Ora se ne va proprio nel giorno del 77° anniversario della Nakba, la catastrofe della cacciata di quel popolo nel 1948 da parte delle milizie e dell’esercito israeliano dalla propria terra e dalle proprie case; e nei giorni in cui i palestinesi muoiono in massa tra le rovine di Gaza e nella nuova colonizzazione della Cisgiordania; hanno fiato solo come bersagli di un sanguinoso tiro al piccione dell’esercito di Netanyahu, abbandonati da tutti e nell’indifferenza del cosiddetto civile e democratico Occidente mentre si consuma un genocidio. Il suo cuore non ha retto, si è spezzato. Chi può reggere il dolore provato a distanza e nell’impotenza opprimente di fronte alle scene di stragi che arrivano tra bambini e donne che si contendono tozzi di pane?
Che resta ai palestinesi come arma se non la scrittura e la presa di parola, ci dicevamo. Così nell’ultimo anno insieme abbiamo organizzato molte presentazioni della terza edizione de “La terra più amata. Voci della letteratura palestiinese”, curata con l’altro fratello di Palestina, Wasim Dahmash: per un’idea di “Divano” che recuperasse almeno le ragioni dei poeti, da Goethe a Mahmud Darwish. “Nel Diwan – mi scriveva proponendo il testo di presentazione delle iniziative a Firenze – scorrevano le parole verso l’infinito. Rispettose e cordiali, si spogliavano dal piglio del dominio e si ammantavano dell’ansia di comunicare. Poeti, narratori e cantastorie…si alternavano sul palcoscenico che durava tutto l’anno. Passato, presente e futuro con filo ininterrotto per non smarrirsi nel vuoto… Protagonisti sono le parole che sfilano come la seta dai gelsi e lasciano indelebile il segno sul quaderno della notte. Solo il chiarore della mente a farci lume nella ascesa verso le nostre ardite deduzioni».
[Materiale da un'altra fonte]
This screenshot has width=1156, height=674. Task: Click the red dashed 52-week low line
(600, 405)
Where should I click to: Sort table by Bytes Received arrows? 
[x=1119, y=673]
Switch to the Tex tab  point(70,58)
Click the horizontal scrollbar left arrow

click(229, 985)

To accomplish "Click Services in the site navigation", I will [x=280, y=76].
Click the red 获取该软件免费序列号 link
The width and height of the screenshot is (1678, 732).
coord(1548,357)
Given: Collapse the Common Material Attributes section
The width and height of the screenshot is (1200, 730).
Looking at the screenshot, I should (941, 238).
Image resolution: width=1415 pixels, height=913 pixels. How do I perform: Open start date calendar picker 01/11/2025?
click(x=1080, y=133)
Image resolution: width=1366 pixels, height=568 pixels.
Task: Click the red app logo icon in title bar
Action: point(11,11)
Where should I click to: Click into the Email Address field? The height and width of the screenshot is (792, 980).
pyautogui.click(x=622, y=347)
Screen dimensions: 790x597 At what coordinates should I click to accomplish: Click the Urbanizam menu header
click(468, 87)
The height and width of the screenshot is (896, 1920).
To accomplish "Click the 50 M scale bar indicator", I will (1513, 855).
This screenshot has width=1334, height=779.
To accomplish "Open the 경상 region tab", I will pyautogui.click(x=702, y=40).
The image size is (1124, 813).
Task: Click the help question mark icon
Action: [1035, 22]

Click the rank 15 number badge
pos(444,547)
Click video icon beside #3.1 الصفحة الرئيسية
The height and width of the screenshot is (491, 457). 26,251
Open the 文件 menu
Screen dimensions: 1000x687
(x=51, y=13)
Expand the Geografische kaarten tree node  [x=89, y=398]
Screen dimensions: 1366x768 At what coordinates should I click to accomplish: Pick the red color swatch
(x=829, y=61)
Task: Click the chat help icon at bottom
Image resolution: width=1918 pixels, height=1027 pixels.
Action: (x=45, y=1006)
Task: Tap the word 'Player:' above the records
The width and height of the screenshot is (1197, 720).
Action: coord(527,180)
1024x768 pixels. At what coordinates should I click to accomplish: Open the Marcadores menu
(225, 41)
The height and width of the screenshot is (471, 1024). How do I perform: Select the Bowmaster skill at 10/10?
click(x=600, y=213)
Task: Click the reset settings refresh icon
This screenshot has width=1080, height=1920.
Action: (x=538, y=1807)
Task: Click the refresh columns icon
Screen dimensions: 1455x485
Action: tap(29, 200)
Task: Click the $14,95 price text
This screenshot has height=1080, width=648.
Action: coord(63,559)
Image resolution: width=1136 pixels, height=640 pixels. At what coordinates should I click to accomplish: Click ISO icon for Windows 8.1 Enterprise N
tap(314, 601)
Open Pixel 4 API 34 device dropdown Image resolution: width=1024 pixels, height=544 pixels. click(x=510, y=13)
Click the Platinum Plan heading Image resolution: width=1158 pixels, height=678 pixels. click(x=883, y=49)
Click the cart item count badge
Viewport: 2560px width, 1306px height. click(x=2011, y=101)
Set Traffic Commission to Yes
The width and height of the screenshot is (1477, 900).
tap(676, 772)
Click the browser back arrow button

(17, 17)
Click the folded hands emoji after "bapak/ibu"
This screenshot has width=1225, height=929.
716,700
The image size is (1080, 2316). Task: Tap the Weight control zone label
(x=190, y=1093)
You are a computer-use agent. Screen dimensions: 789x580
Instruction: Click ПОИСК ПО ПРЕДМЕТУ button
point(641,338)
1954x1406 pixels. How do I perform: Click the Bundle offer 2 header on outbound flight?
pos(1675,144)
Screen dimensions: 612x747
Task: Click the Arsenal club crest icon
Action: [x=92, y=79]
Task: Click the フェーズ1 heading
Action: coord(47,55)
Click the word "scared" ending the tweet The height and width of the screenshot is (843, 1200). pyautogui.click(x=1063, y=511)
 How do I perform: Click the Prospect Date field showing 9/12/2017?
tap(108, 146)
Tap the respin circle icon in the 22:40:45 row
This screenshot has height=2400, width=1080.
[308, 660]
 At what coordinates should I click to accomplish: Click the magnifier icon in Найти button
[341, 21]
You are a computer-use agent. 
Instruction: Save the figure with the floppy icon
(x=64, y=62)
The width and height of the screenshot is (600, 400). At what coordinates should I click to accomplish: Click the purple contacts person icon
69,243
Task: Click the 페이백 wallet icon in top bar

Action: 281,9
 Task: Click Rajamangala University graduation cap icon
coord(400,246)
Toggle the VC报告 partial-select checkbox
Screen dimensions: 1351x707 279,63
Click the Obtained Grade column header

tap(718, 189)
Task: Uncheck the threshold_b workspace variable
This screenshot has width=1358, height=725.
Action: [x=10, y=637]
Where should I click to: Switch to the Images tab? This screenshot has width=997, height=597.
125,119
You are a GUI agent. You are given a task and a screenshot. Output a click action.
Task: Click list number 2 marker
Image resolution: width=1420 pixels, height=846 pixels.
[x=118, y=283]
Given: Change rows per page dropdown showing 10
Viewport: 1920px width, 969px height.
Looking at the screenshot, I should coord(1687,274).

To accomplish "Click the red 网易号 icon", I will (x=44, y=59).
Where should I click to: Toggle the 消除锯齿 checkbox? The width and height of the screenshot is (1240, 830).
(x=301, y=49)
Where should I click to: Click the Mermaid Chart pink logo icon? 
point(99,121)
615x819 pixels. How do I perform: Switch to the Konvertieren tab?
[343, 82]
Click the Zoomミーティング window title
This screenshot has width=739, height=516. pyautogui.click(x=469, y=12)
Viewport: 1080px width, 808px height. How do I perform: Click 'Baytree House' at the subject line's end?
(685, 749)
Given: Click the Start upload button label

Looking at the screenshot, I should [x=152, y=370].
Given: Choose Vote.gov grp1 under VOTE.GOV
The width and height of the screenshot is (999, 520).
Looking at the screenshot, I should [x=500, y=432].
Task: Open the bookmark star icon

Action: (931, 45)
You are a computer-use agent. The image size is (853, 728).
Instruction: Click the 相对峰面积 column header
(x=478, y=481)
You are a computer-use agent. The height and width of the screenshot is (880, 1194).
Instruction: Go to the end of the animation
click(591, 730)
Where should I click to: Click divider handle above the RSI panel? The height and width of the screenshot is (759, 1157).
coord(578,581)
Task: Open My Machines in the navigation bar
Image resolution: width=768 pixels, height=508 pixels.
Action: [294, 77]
«Nel Diwan – continuava – rinascerò da me stesso e sceglierò lettere capitali per il mio nome, in questo presente senza tempo e senza luogo. Ormai nessuno ricorda come abbiamo varcato l’indicibile e ci siamo accorti che non siamo più capaci d’attenzione. Per non sentirci dire un giorno “era mio padre quell’uomo in pena da far sopportare a me la sua storia”. Questa nostalgia, che né l’oblio ci allontana né il ricordo ci avvicina, questa tensione verso l’altro che è in noi non si risolve nel soggetto pensante – concludeva – , quello che Marx in parole suggestive definisce “il sogno di una cosa”, il soggetto umano che attende il tempo che non c’è ancora, l’uomo inedito, in tensione verso il futuro, verso il suo adempimento per creare il futuro che non è più certezza ma è una pura ipotesi. Il futuro ci sarà se lo avremo creato». Questo era Ali.
Ora ai palestinesi non resta neppure Ali Rashid. Dalla voce pacata, sommessa che però pretendeva l’ascolto e l’otteneva, anche dai nemici. È stato per tutti noi il vero e degno rappresentante della Palestina. Non si è mai risparmiato in una vita fatta di esilio e dolore – negli anni ’90 il Pd prendeva sprezzante le distanze dai palestinesi. Contro ogni sopraffazione è stato un costruttore tenace quanto inascoltato di pace. Addio Ali.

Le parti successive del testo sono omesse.